Euura weiffenbachiella

Scientific classification
- Domain: Eukaryota
- Kingdom: Animalia
- Phylum: Arthropoda
- Class: Insecta
- Order: Hymenoptera
- Suborder: Symphyta
- Family: Tenthredinidae
- Genus: Euura
- Species: E. weiffenbachiella
- Binomial name: Euura weiffenbachiella Liston & Vikberg, 2017
- Synonyms: E. weiffenbachii Ermolenko, 1988 nec (Lindqvist, 1958).

= Euura weiffenbachiella =

- Genus: Euura
- Species: weiffenbachiella
- Authority: Liston & Vikberg, 2017
- Synonyms: E. weiffenbachii , Ermolenko, 1988 nec (Lindqvist, 1958).

Species of sawfly

Euura weiffenbachiella is a species of sawfly belonging to the family Tenthredinidae (common sawflies). The larvae forms galls on creeping willows (Salix repens).
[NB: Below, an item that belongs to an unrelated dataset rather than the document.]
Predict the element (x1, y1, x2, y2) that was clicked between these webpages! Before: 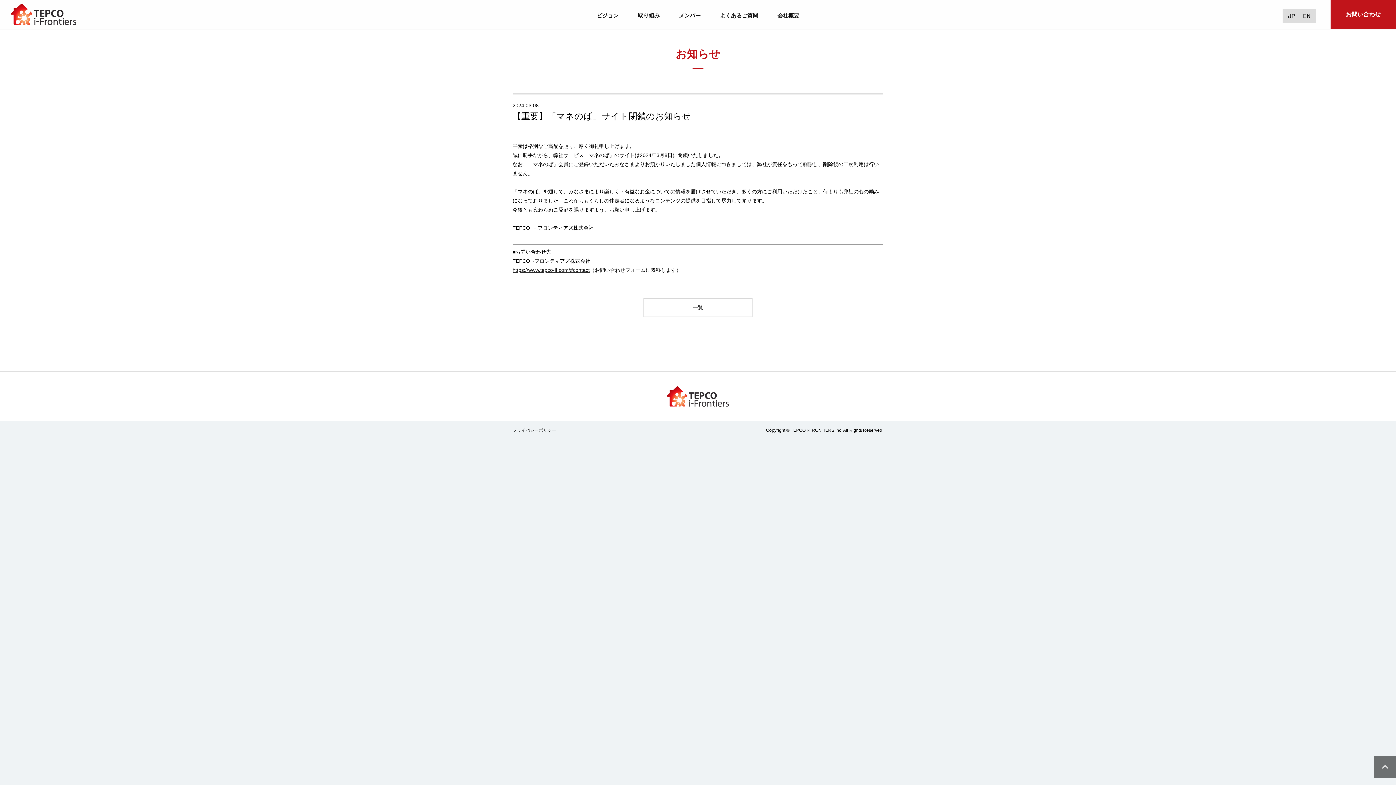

E. weiffenbachiella is one of a number of closely related species which is known as the Euura atra subgroup.

==Description==
The shape of the gall is variable, probably depending on where the egg is laid;
- it can develop on one side of the shoot, causing it to bend and look similar to a miniature gall of E. amerinae, or
- it can be spindle-shaped with the shoot remaining straight measuring 10 mm to 15 mm long by approximately 5 mm wide.

Found on creeping willow (S. repens) and S. rosmarinifolia.

Other similar looking species in the Euura atra subgroup are,
- E. atra found on white willow (Salix alba) and crack willow (S. fragilis).
- E. auritae found on eared willow (S. aurita)
- E. myrtilloides found on swamp willow (Salix myrtilloides)
- E. salicispurpureae found on purple willow (S. purpurea)

==Distribution==
Liston et al. records the sawfly from central and northern Europe, and east to Yakutia. Redfern et al. records the gall from Great Britain (Scotland) and Ireland.